Asklepios Clinics reporting good figures for the first nine months

Quality of medical outcomes and profit results substantially increased

The third quarter of 2012 has shown an increase of 17.5% in patient numbers, to more than 1,488,000 patients, in comparison to last year. Turnover increased by 21.6% (of which 2.9% were attributable to organic growth) to EUR 2,228m (Q3/2011: EUR 1,833m), for the first time showing the year-round impact of the newly acquired MediClin AG clinics. Despite the nationwide trend of increasing remuneration, as well as the sustained pressure of the cost of additional hospital services, the operating result (EBITDAR) has risen by 34.9% to now more than EUR 235.3m, representing a margin increase of 1.1 percentage points to the current 10.6%.

EBIT improved, compared to last year, by 15.4% to EUR 121.3m, representing a margin of 5.4% (Q3/2011: 5.7%). This reflects the relatively higher rate of depreciation compared to the same period last year due to increased write-downs from completed buildings and acquisitions in the previous year. The consolidated net earnings of the third quarter of EUR 81.2m are about 15.7% higher than the adjusted result for the same period last year; the resulting return on sales stands at 3.6%.

Stephan Leonhard, Deputy Chairman of the Group management and CFO comments: "The increases in remuneration this year is weighing heavily on income results. Though we are awaiting compensation within the year in the form of government staffing subsidies (so-called tariff rates) for the increased costs of staffing incurred, it is not expected to cover all the additional costs."

The net cash flow has increased by 13.1% to EUR 181.0m since last year, not least due to the increase in the operating result in the corresponding period of the previous year.

Solid balance- and financing structure remain

The equity ratio at the time of reporting was 31.2%, including subordinated capital - 35.8%. Liquid assets and unused lines of credit of more than EUR 351m offer the Group additional sufficient financial reserves for growth and investment.

At the end of the third quarter in 2012, the net debt amounted to EUR 625.0m, of which EUR 122.2m was drawn from subordinated capital. Without factoring in subordinated capital, the degree of debt is two times the EBITDA (as of 31.12.2011: 1.5 times the EBITDA). Asklepios has managed to sustain its strength of internal financing and maintains its superbly solid financing structure.

Outlook

Compared to last year, Asklepios is – despite the difficult condition of the market – expected to report an increase in the operating result for the current fiscal year (2012). The effect of measures introduced, for example synergism of cooperation (e.g. buying) and establishing of networks, will prove noticeably effective in the course of this fiscal year.

For the following year, 2013, the challenges in the hospital industry with regards to closing the increasing gap between revenue and costs development will remain; we intend to combat these by continuously improving our internal processes to alleviate costs and extract potential for efficiency throughout the Group.

The healthcare group Asklepios Kliniken GmbH is one of Germany’s leading private operators of hospitals and healthcare facilities. The clinic group pursues a responsible and sustainable growth strategy that is geared towards high quality and innovation. On this basis, Asklepios has achieved dynamic growth since it was founded over 25 years ago. The Group currently has 140 healthcare facilities nationwide and employs more than 44,000 staff. Over 1.7 million patients were treated at facilities run by the Asklepios Group in 2011.

> [GIVEN RECORDS]
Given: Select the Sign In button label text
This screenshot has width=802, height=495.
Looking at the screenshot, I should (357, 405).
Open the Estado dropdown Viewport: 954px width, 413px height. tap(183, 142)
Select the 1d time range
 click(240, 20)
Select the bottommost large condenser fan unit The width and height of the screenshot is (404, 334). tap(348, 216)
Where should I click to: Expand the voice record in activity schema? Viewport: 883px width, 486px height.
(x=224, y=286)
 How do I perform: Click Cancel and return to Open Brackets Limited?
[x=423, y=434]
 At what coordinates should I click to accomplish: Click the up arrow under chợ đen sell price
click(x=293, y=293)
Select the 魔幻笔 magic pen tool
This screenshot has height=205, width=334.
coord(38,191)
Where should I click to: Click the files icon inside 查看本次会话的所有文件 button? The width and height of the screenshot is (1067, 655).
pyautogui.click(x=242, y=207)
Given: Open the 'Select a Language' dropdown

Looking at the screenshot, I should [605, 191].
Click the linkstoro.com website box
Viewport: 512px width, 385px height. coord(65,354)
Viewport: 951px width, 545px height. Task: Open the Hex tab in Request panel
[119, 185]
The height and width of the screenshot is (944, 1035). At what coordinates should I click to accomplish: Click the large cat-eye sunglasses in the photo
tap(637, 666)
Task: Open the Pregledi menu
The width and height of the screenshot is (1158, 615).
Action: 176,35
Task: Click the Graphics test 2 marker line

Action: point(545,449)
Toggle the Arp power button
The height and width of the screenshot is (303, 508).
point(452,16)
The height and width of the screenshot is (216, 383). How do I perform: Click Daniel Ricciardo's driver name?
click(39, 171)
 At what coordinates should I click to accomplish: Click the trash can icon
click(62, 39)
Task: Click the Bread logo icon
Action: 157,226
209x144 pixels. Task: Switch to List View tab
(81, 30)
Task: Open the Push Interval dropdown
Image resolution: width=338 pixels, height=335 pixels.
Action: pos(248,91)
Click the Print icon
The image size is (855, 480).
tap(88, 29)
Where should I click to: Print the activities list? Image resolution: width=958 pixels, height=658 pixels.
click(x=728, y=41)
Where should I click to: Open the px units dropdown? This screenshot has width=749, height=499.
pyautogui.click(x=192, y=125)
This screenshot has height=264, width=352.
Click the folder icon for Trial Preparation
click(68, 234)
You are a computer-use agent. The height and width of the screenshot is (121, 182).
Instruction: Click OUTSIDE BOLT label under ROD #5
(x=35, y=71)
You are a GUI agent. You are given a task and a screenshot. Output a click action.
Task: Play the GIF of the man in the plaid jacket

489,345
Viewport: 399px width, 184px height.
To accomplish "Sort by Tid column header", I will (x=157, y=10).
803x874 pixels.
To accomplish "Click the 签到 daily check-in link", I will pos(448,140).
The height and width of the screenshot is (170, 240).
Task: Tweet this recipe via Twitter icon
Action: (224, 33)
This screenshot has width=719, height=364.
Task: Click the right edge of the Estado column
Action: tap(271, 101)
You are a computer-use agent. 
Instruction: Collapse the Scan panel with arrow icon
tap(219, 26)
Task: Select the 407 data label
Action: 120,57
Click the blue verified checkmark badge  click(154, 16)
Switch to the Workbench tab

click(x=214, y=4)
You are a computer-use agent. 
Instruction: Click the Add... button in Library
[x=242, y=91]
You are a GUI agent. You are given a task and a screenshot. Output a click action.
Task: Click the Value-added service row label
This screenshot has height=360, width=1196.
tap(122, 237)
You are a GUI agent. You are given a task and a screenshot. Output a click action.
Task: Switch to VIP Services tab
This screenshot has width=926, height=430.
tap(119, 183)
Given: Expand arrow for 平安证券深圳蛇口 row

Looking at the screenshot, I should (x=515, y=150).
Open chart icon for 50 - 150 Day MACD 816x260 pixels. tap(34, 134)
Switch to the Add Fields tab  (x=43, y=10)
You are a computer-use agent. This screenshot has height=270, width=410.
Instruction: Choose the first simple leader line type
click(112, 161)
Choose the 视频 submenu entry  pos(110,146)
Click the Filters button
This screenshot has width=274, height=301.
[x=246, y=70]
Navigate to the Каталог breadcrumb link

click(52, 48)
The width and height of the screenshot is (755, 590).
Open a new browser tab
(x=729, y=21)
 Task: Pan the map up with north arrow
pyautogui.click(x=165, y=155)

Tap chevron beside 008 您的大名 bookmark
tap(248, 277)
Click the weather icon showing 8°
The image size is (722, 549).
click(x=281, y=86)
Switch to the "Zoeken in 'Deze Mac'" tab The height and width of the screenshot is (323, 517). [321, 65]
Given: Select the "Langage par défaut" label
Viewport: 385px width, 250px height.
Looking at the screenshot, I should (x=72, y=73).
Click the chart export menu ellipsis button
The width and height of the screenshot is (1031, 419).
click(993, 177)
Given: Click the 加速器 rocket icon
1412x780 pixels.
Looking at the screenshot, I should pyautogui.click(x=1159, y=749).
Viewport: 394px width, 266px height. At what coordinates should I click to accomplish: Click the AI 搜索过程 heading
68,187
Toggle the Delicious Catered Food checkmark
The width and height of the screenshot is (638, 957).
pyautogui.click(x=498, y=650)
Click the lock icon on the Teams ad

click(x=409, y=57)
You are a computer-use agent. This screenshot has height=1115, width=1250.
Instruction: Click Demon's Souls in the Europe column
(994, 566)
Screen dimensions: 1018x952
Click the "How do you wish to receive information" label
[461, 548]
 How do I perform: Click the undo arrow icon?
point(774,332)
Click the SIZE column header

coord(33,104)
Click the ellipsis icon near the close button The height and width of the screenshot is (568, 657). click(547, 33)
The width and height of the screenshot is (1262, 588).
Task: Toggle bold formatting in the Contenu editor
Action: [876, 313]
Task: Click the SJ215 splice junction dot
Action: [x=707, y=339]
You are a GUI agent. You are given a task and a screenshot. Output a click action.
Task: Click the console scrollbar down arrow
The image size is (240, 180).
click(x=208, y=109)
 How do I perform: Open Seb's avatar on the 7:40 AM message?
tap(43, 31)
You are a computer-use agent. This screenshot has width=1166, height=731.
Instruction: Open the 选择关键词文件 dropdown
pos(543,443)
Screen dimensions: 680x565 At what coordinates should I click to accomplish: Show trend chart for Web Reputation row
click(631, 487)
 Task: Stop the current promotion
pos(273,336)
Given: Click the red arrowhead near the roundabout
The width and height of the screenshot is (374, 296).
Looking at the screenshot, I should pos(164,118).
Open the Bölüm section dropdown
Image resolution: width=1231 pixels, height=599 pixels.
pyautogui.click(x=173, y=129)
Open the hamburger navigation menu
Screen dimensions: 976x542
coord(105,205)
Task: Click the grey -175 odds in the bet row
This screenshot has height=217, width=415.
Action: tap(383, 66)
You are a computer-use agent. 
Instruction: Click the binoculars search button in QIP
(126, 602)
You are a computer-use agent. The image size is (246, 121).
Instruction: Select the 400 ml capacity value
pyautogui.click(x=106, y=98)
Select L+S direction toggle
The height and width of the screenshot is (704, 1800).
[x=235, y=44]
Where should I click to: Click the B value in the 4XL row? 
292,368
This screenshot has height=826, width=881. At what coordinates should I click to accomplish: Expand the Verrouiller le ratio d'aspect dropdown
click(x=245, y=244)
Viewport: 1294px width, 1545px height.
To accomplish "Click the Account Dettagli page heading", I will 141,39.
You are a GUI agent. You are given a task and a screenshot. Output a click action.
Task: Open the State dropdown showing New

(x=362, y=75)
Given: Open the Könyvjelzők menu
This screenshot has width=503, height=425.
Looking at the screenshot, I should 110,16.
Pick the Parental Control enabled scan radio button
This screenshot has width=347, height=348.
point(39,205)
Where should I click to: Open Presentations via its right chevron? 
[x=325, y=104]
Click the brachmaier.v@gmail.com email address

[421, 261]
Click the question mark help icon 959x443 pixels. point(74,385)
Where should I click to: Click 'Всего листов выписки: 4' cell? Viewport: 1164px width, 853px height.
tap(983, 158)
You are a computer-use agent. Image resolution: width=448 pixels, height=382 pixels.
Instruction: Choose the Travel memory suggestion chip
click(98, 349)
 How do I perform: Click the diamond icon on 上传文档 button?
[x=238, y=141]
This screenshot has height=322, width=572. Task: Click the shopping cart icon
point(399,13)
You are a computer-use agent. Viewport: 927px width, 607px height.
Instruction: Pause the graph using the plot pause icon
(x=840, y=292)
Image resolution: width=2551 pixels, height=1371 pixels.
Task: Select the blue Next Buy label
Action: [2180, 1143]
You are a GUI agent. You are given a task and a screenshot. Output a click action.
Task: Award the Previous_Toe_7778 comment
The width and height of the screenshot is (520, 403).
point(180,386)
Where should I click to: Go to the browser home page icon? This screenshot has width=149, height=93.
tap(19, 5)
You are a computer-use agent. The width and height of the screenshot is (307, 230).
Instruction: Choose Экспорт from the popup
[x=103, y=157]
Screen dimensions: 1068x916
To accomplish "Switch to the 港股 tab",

> [WHAT TO WORK ON]
1. Switch "net debt" to "net financial debt" and reproduce the Asklepios results release from "At the end of" up to and including "solid financing structure.".
2. List every measure that the Asklepios results release says increased by a stated percent compared with the previous year, with its percent. Leave out the margin change given in percentage points.

> [EXPECTED RESPONSES]
1.
At the end of the third quarter in 2012, the net financial debt amounted to EUR 625.0m, of which EUR 122.2m was drawn from subordinated capital. Without factoring in subordinated capital, the degree of debt is two times the EBITDA (as of 31.12.2011: 1.5 times the EBITDA). Asklepios has managed to sustain its strength of internal financing and maintains its superbly solid financing structure.

2.
- Patient numbers: 17.5%
- Turnover: 21.6%
- Operating result (EBITDAR): 34.9%
- EBIT: 15.4%
- Consolidated net earnings of the third quarter: about 15.7%
- Net cash flow: 13.1%